EXERCISE REQUIREMENTS. Copy all of the records exactly.

DATA IN THIS EXERCISE Start Marker

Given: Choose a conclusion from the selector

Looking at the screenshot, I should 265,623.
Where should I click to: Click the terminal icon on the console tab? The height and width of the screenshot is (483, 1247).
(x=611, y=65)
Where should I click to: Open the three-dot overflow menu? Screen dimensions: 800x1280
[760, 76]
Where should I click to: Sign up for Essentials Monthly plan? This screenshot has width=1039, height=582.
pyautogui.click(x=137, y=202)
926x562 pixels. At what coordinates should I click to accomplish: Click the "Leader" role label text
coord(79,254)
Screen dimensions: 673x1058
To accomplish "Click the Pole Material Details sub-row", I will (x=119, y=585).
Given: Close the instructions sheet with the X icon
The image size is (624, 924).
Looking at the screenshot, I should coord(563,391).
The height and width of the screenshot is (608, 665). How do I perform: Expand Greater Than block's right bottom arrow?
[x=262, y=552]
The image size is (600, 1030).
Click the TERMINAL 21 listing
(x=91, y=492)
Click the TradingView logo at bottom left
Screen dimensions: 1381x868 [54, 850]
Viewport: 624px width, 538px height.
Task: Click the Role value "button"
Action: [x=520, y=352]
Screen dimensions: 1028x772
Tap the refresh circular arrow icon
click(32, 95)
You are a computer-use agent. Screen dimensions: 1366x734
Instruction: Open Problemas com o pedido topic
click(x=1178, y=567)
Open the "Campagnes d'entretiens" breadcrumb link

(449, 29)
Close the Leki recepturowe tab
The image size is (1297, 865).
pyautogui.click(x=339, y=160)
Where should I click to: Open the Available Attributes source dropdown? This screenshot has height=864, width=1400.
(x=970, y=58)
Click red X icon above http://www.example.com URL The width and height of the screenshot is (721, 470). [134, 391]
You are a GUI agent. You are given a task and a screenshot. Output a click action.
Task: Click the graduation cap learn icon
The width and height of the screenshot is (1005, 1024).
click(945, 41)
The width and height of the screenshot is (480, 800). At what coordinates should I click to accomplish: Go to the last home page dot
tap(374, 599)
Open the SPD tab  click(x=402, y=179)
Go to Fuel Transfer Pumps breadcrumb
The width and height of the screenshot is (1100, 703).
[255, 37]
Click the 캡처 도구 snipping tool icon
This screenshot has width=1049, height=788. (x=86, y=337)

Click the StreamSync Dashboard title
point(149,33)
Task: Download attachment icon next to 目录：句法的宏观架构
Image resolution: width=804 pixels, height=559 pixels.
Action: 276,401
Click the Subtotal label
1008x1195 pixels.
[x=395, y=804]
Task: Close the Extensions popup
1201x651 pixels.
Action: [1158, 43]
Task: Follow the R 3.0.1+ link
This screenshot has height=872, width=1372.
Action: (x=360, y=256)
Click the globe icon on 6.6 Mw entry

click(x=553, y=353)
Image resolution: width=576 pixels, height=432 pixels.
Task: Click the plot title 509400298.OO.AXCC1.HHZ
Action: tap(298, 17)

DATA IN THIS EXERCISE End Marker

COMPLETED EXERCISE.
Given: Choose a conclusion from the selector

Looking at the screenshot, I should 265,623.
Where should I click to: Click the terminal icon on the console tab? The height and width of the screenshot is (483, 1247).
(x=611, y=65)
Where should I click to: Open the three-dot overflow menu? Screen dimensions: 800x1280
[760, 76]
Where should I click to: Sign up for Essentials Monthly plan? This screenshot has width=1039, height=582.
pyautogui.click(x=137, y=202)
926x562 pixels. At what coordinates should I click to accomplish: Click the "Leader" role label text
coord(79,254)
Screen dimensions: 673x1058
To accomplish "Click the Pole Material Details sub-row", I will (x=119, y=585).
Given: Close the instructions sheet with the X icon
The image size is (624, 924).
Looking at the screenshot, I should coord(563,391).
The height and width of the screenshot is (608, 665). How do I perform: Expand Greater Than block's right bottom arrow?
[x=262, y=552]
The image size is (600, 1030).
Click the TERMINAL 21 listing
(x=91, y=492)
Click the TradingView logo at bottom left
Screen dimensions: 1381x868 [54, 850]
Viewport: 624px width, 538px height.
Task: Click the Role value "button"
Action: [x=520, y=352]
Screen dimensions: 1028x772
Tap the refresh circular arrow icon
click(32, 95)
You are a computer-use agent. Screen dimensions: 1366x734
Instruction: Open Problemas com o pedido topic
click(x=1178, y=567)
Open the "Campagnes d'entretiens" breadcrumb link

(449, 29)
Close the Leki recepturowe tab
The image size is (1297, 865).
pyautogui.click(x=339, y=160)
Where should I click to: Open the Available Attributes source dropdown? This screenshot has height=864, width=1400.
(x=970, y=58)
Click red X icon above http://www.example.com URL The width and height of the screenshot is (721, 470). [134, 391]
You are a GUI agent. You are given a task and a screenshot. Output a click action.
Task: Click the graduation cap learn icon
The width and height of the screenshot is (1005, 1024).
click(945, 41)
The width and height of the screenshot is (480, 800). At what coordinates should I click to accomplish: Go to the last home page dot
tap(374, 599)
Open the SPD tab  click(x=402, y=179)
Go to Fuel Transfer Pumps breadcrumb
The width and height of the screenshot is (1100, 703).
[255, 37]
Click the 캡처 도구 snipping tool icon
This screenshot has width=1049, height=788. (x=86, y=337)

Click the StreamSync Dashboard title
point(149,33)
Task: Download attachment icon next to 目录：句法的宏观架构
Image resolution: width=804 pixels, height=559 pixels.
Action: 276,401
Click the Subtotal label
1008x1195 pixels.
[x=395, y=804]
Task: Close the Extensions popup
1201x651 pixels.
Action: [1158, 43]
Task: Follow the R 3.0.1+ link
This screenshot has height=872, width=1372.
Action: (x=360, y=256)
Click the globe icon on 6.6 Mw entry

click(x=553, y=353)
Image resolution: width=576 pixels, height=432 pixels.
Task: Click the plot title 509400298.OO.AXCC1.HHZ
Action: tap(298, 17)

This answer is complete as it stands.